* Task goal: Take every line from the entries below that includes the word "target" and copy it.

* Dataset records:
▼

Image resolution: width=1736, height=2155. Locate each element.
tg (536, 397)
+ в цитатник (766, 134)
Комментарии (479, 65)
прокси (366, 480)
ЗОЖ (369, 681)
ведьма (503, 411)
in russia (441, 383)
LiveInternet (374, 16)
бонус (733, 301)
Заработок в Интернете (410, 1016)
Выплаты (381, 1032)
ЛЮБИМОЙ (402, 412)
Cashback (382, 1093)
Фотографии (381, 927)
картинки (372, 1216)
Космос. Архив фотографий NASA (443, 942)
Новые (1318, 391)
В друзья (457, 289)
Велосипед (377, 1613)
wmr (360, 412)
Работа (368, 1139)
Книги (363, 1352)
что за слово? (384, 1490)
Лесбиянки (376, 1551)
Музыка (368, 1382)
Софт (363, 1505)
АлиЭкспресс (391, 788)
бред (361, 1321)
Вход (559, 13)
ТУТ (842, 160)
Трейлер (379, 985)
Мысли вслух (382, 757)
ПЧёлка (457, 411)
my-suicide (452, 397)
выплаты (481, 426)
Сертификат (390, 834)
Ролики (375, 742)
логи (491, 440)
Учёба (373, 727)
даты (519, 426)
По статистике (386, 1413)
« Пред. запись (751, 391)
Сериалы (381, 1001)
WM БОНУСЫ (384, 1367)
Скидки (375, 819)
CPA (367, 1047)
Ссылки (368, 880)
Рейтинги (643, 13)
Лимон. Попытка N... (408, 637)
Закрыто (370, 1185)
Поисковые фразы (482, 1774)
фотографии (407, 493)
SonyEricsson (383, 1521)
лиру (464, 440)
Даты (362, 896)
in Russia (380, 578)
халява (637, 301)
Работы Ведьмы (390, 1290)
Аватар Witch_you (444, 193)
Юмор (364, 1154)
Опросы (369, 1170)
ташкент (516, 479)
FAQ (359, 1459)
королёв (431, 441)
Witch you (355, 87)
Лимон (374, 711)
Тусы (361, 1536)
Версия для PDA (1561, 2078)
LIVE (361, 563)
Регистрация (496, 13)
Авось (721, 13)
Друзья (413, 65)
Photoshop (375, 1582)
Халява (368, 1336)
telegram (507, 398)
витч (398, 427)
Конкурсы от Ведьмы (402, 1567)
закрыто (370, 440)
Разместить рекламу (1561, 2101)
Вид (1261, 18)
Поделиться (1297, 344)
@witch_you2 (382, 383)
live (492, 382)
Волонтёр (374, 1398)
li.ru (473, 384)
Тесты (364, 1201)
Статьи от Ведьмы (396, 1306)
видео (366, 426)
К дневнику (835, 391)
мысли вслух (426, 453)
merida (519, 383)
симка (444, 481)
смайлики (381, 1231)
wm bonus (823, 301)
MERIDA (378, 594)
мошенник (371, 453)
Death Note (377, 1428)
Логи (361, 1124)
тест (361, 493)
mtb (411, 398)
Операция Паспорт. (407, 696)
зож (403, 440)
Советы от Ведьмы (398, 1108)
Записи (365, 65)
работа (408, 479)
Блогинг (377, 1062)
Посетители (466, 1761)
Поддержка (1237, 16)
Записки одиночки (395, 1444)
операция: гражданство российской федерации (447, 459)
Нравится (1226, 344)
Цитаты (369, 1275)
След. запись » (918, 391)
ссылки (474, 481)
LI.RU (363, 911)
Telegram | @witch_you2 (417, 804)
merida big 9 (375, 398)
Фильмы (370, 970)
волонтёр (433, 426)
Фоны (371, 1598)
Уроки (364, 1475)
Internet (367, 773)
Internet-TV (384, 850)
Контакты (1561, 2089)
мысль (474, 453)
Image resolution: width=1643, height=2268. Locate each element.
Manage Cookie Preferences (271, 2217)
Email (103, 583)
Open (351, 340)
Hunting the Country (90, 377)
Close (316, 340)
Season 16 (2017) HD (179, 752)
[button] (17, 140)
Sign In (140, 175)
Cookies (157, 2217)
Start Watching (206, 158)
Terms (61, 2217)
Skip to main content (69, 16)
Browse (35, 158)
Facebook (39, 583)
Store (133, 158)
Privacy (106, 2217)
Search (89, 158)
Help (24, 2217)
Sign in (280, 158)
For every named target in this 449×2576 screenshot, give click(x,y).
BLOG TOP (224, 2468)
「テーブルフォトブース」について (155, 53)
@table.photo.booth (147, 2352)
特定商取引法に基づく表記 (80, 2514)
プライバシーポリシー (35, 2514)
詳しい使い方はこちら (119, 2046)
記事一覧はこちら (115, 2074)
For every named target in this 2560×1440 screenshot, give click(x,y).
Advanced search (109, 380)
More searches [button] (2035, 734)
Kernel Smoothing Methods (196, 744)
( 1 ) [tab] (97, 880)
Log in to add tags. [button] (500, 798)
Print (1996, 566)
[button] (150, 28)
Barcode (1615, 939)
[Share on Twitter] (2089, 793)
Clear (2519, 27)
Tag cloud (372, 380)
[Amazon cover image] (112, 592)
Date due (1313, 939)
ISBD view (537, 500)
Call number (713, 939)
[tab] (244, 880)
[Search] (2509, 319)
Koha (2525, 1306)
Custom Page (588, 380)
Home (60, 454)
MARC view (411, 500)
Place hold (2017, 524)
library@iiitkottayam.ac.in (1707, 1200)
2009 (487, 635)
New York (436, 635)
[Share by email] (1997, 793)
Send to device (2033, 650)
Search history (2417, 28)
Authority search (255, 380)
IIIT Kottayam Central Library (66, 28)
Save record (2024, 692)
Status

▲

* Written response:
For every named target in this 449×2576 screenshot, give click(x,y).
For every named target in this 2560×1440 screenshot, give click(x,y).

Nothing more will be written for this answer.